» REQUIREMENT
Repeat the passage of the Hibernate Query Language text below word for word, from "The query interface" to "style query parameter.".

» DOCUMENT TEXT
====================
Hibernate Query Language

 

  • Hibernate Query Language (HQL) is an object-oriented query language, similar to SQL, but instead of operating on tables and columns, HQL works with persistent objects and their properties.
  • HQL queries are translated by Hibernate into conventional SQL queries which in turns perform action on database.
  • Understands inheritance. It can issue a query using a superclass or interface.
  • Keywords like SELECT, FROM, and WHERE, etc., are not case sensitive, but properties like table and column names are case sensitive in HQL.

Working in HQL

  • To execute a HQL query on database, we need to create query object.
  • ” Query ” is an interface given in org.hibernate package.
  • In order to get query object, we need to call createQuery() method in the session Interface.
// Getting Query  object.

Query query = session.createQuery("--- HQL command ---");

//Executing the object content (which is HQL command)

List list = query.list(); 

Query Interface Methods

The query interface provides many methods. Some commonly used methods are:

  • public int executeUpdate() is used to execute the update or delete query.
  • public list() returns the result as a list.
  • public Query setFirstResult(int rowno) specifies the row number from where record will be retrieved.
  • public Query setMaxResult(int rowno) specifies the no. of records to be retrieved from the relation (table).
  • public Query setParameter(int position, Object value) it sets the value to the JDBC style query parameter.

Clauses in HQL

  •  FROM Clause -   FROM clause if you want to load a complete persistent objects into memory.

String hql = "FROM Employee";
Query query = session.createQuery(hql);
List<Employee> results = (List<Employee>)query.list(); 
  • AS Clause - The AS clause can be used to assign aliases to the classes in your HQL queries, especially when you have the long queries.

     

  • SELECT Clause -The SELECT clause provides more control over the result set then the from clause. To obtain few properties of objects instead of the complete object, use the SELECT clause.
====================
» RECORD LIST
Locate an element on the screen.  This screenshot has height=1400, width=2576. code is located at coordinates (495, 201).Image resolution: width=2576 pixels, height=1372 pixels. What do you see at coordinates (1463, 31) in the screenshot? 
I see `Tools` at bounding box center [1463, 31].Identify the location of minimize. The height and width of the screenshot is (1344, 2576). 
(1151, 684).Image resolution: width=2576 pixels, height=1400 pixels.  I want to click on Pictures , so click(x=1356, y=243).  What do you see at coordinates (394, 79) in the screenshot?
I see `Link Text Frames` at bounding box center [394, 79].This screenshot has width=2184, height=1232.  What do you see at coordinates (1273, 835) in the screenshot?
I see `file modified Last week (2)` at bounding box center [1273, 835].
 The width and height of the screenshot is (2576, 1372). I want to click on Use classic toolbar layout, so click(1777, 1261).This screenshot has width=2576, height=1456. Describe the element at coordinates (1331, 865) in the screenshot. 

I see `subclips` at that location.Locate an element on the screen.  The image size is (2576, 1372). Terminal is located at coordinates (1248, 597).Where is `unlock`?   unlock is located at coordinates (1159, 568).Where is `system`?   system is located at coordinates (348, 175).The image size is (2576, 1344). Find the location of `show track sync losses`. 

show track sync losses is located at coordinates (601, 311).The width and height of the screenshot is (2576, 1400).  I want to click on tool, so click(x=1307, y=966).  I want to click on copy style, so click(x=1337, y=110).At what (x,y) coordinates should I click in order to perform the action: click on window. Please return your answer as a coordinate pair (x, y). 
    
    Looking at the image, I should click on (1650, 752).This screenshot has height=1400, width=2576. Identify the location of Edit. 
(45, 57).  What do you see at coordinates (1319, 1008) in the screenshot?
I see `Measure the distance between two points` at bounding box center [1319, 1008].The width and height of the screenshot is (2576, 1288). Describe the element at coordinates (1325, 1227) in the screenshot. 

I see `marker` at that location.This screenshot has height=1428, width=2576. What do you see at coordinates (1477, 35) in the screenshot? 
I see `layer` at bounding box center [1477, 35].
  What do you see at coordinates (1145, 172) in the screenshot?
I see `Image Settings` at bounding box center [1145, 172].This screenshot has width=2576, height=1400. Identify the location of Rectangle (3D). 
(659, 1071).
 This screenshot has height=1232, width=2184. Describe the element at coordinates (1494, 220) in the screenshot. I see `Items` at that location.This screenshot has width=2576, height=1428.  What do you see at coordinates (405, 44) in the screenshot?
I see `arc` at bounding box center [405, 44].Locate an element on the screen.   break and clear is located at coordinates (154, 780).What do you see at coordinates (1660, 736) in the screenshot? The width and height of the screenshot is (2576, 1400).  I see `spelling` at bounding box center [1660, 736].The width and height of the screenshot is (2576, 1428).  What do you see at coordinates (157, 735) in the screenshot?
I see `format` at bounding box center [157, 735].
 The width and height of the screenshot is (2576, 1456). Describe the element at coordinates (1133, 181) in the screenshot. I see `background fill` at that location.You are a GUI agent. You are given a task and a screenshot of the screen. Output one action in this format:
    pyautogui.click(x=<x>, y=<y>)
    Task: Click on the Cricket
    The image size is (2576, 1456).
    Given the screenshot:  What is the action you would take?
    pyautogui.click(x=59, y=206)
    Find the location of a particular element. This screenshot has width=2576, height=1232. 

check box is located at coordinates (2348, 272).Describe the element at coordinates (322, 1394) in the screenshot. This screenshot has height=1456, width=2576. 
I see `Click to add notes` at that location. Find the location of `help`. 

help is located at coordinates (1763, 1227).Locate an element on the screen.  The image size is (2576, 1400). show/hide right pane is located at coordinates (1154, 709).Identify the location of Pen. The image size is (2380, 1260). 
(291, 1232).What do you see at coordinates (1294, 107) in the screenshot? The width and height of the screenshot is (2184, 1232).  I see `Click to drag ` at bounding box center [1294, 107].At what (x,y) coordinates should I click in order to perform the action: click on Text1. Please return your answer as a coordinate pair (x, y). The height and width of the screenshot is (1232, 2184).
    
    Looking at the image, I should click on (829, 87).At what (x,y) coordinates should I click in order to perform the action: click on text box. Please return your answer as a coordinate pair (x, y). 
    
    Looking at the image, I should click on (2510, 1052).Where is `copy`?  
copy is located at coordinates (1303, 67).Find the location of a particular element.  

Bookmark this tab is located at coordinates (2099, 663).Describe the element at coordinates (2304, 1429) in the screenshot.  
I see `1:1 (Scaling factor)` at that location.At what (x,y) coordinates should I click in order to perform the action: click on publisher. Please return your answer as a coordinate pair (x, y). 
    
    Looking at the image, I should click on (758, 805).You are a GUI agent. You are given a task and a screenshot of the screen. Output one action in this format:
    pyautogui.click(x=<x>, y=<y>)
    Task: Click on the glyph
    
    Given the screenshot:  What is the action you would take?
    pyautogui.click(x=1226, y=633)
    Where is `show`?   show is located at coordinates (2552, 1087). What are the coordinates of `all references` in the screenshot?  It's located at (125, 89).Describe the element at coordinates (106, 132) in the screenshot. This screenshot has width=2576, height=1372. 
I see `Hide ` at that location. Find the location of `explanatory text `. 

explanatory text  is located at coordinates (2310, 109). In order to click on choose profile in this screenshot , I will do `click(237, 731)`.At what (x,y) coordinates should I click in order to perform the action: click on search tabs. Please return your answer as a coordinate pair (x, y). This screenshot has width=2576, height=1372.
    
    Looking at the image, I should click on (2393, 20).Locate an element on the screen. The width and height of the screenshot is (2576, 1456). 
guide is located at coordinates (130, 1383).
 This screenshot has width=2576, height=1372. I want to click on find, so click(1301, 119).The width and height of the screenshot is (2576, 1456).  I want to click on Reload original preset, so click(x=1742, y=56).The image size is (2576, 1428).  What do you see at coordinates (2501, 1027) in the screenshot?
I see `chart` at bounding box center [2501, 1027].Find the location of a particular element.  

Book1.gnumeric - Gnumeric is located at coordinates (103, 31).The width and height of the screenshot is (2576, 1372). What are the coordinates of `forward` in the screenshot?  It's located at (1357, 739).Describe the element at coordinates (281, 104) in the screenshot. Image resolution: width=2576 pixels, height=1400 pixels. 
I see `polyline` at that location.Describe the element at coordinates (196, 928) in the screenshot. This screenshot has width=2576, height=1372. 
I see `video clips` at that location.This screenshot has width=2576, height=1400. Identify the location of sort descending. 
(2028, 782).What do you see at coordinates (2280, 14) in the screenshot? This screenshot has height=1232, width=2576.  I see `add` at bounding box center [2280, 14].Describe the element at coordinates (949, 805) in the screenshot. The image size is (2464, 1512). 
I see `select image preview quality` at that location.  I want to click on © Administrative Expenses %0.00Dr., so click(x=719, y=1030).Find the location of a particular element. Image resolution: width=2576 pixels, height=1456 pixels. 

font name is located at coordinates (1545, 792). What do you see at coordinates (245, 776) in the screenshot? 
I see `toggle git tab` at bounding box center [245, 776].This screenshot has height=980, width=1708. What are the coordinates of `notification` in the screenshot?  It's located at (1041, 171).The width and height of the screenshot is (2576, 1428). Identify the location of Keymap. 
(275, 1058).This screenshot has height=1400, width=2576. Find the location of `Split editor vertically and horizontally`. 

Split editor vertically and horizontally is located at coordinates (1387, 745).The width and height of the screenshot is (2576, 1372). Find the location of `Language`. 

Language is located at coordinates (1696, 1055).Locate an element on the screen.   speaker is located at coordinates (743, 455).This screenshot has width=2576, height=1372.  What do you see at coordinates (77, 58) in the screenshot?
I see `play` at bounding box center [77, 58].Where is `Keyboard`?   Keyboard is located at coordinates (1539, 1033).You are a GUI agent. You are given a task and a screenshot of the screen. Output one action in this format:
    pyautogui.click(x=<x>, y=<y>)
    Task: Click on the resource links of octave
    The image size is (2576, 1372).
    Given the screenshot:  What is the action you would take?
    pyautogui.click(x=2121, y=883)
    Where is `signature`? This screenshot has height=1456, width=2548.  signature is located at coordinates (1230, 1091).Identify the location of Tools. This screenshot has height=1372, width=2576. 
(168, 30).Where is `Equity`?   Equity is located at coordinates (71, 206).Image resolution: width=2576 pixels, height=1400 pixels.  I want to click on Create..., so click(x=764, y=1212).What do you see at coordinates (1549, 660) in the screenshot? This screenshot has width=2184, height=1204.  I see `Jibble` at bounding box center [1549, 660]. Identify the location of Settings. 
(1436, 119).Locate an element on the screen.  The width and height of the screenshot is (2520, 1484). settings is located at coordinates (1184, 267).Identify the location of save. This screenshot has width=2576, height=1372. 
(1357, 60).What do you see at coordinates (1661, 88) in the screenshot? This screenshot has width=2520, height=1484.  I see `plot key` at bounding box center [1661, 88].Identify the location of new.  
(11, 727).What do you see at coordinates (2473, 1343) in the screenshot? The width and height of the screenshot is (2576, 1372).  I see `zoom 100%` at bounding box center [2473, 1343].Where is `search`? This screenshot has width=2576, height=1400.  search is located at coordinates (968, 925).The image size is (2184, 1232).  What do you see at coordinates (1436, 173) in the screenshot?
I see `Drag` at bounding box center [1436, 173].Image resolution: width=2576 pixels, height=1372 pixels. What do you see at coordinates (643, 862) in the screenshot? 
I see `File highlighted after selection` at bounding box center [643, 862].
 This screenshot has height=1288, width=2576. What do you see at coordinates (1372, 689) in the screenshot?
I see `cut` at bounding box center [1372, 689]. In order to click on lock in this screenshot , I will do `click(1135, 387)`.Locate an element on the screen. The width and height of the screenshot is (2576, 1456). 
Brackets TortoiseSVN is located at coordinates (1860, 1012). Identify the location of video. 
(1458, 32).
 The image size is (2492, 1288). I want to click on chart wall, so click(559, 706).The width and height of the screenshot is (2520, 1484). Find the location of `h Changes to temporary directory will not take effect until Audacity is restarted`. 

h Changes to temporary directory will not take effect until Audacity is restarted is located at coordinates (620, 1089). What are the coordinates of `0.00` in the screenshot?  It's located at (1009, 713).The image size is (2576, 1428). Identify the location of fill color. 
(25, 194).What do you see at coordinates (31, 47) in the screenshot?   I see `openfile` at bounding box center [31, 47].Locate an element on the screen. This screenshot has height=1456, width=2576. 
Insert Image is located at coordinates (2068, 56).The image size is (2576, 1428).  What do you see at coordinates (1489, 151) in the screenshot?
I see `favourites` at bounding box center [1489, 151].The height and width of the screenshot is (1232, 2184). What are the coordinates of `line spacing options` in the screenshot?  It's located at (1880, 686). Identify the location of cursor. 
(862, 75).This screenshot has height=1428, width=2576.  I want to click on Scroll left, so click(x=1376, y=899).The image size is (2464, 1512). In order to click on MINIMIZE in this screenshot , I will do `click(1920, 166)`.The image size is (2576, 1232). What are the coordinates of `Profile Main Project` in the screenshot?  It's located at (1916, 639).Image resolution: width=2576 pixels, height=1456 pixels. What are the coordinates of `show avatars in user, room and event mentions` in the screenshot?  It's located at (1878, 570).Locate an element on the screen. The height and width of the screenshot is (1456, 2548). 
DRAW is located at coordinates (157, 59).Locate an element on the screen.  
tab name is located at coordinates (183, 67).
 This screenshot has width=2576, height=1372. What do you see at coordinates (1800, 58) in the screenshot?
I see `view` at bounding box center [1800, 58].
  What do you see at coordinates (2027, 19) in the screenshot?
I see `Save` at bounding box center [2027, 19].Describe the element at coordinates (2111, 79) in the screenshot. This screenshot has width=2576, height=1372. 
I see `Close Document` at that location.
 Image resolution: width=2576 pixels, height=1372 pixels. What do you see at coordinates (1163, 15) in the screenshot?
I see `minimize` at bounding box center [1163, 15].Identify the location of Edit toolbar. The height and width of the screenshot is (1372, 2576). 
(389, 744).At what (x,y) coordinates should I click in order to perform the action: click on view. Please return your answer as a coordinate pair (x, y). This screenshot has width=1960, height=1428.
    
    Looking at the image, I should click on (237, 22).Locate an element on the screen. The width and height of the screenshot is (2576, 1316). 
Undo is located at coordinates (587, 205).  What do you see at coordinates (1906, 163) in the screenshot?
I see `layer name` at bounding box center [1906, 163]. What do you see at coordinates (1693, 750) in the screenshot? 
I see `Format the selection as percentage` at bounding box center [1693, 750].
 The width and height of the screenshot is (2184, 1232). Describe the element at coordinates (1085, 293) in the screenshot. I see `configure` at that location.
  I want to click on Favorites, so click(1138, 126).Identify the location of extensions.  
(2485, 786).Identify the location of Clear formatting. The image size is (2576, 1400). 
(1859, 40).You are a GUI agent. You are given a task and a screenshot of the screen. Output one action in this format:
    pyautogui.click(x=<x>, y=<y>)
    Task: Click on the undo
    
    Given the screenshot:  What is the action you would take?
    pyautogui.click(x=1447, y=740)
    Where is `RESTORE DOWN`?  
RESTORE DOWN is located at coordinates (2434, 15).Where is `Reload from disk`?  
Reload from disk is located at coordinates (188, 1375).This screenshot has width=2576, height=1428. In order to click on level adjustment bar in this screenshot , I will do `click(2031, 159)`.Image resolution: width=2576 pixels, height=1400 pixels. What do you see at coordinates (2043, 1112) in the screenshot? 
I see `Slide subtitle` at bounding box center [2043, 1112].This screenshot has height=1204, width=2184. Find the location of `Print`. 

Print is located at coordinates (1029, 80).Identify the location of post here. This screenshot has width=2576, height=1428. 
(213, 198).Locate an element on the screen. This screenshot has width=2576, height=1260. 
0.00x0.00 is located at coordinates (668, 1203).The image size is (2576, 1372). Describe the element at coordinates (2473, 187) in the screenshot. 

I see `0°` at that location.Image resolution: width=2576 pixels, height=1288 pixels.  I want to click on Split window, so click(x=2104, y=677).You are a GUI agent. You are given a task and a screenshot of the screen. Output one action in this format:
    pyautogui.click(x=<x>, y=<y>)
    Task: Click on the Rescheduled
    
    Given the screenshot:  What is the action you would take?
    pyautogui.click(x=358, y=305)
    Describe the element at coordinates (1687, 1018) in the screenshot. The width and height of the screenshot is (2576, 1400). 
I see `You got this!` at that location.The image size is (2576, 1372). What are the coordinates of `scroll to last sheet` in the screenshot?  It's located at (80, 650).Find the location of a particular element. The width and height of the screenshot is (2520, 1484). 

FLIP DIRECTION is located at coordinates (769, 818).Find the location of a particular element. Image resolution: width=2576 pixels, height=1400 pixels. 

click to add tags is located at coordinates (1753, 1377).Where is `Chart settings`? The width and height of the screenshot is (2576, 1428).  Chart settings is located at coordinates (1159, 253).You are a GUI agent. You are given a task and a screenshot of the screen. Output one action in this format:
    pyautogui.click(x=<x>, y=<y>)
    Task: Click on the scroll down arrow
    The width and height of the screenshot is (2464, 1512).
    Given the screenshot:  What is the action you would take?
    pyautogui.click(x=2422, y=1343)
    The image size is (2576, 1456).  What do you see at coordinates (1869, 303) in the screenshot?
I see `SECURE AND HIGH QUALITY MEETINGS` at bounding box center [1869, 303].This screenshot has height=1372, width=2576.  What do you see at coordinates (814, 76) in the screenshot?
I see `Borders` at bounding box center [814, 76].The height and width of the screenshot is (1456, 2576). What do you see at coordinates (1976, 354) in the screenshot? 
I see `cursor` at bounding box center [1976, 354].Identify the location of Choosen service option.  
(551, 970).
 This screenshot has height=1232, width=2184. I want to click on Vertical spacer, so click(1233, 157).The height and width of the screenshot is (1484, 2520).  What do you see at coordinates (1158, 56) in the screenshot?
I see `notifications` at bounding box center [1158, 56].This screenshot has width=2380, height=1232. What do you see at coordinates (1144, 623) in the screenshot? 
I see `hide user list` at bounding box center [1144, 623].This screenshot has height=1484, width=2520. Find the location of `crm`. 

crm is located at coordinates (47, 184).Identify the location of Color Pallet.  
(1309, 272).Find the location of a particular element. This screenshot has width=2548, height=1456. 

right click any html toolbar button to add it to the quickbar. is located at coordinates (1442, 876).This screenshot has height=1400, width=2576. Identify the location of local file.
====================
» SOLUTION TO THE PROBLEM
The query interface provides many methods. Some commonly used methods are:

  • public int executeUpdate() is used to execute the update or delete query.
  • public list() returns the result as a list.
  • public Query setFirstResult(int rowno) specifies the row number from where record will be retrieved.
  • public Query setMaxResult(int rowno) specifies the no. of records to be retrieved from the relation (table).
  • public Query setParameter(int position, Object value) it sets the value to the JDBC style query parameter.